映画とか本とか美術館とか飲み屋とか。日々のけだるげな記録

まさしく戦慄の記録-インパール作戦

 この時期は戦争について考えます。

 今夏は、インパール作戦について読みました。

インパールってどこ?

 インパール、というとネットミームのようにもなっており、詳細は知らずとも、「とかく無謀な作戦」を指している、というのはある程度共有されているのではないでしょうか。
 しかしふと省りみると、私はインパールがどこにあるのかさえなんとなくしか知らなかったです。インドの東で、日本軍はミャンマービルマ)側からチンドウィン川を渡ってここを目指したわけですが、補給が困難であることは初めからわかっていたようで、「難しい」という意見も出ていたようです。はじめは牟田口中将もその意見だったようなのですが。
 それでも、決行されました。

NHKに受信料払っても良い

 この本は2017年に放送されたドキュメンタリーの書籍化です。放送自体は見ていないのですが、この本を読む限り「受信料払います」と言いたくなる内容でした。

■とにかくとんでもない……

 従軍した方々が作戦の様子を話していて、本当に悲惨だったことがよくよくわかります。その状態にも胸を突かれるのですが、決定、遂行、中止のこの流れに驚きました。
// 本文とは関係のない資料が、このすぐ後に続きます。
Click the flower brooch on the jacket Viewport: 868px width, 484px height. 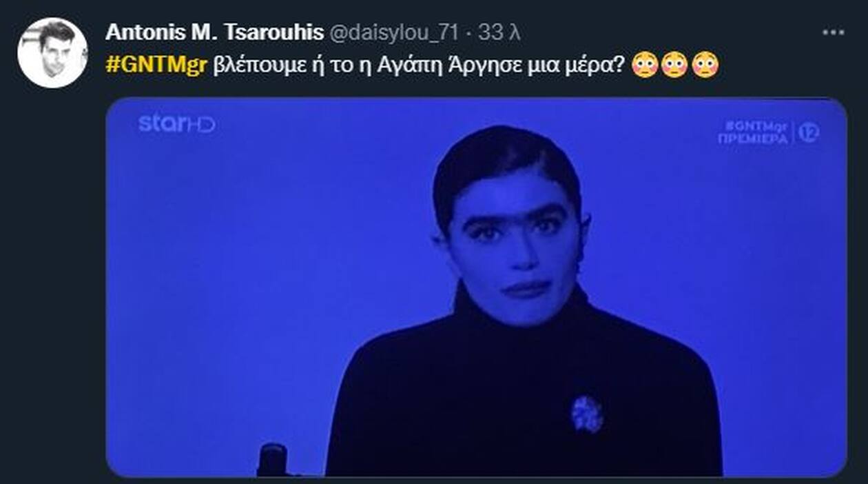click(x=587, y=414)
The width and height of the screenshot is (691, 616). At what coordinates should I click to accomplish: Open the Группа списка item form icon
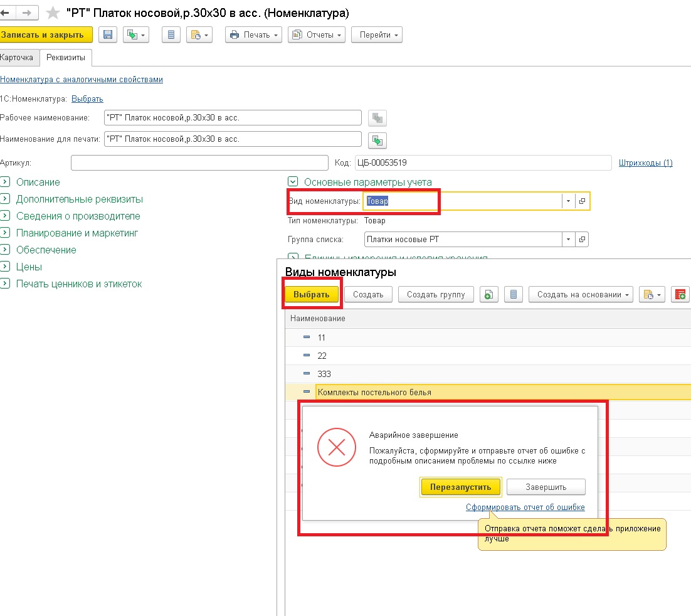582,240
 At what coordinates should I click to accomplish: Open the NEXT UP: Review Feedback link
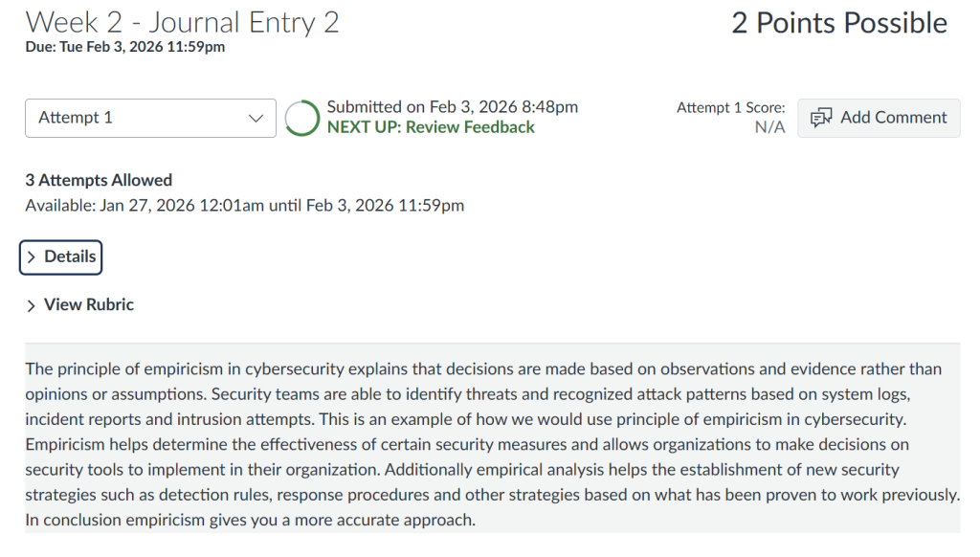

 飢え、病気で亡くなった兵隊のほうが多いというのはよく言われているところですが、ごはんがなかったら精神力でがんばればいいじゃない、みたいなの、本当に信じられません。また、自殺した方も多かったというのも暗澹たる気持ちになります。日本軍はもともと兵站を重視していなかったとのことで、それが根性論に基づくものなのか、上層部が人を人とも思っていなかったのか、なんともです。

 指揮官が愚将だった、というのは簡単ですけれども、これを読む限り、意思決定のプロセスがとても曖昧で、結局どこまでどうするのかというのがきちんと決まらないまま、何万人もが送り込まれたように見えます。しかも、現場の意見を聞く構造にはなっていないどころか、言うことすらできない(言い出せない、言っても無視される、言ったら更迭される)ような組織です。

 もともとは大本営から「インパールを攻めろ」というのが出ているわけです。情とか縁とかけっこうそういうので決まっていって、決まってしまえば決まりは決まりだから、そのとおりにしないなんてありえない、となってしまう。作戦の悲惨さも本当につらいのですけれど、決定までのあやふやなかんじがまた悲惨だなと思いました。

 牟田口中将を擁護したいわけではないけれども(その時点では第十五軍のトップだったのだから)、この人だけではないしその上の河辺大将も大本営もまあひどい。

 もちろん、実際にその人の命令で戦場に行かされた人の思いは別ですが、そのうえで、後世が「これはなんだったんか」と考えるとき、個人を攻撃して終わる問題ではないのではないかとも思います。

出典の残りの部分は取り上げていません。